**The task:** Copy the records exactly. Include every line.

#### Source material

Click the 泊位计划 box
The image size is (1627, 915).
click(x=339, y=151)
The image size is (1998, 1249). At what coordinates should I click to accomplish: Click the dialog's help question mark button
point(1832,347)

########

**Output for this exercise:**
Click the 泊位计划 box
The image size is (1627, 915).
click(x=339, y=151)
The image size is (1998, 1249). At what coordinates should I click to accomplish: Click the dialog's help question mark button
point(1832,347)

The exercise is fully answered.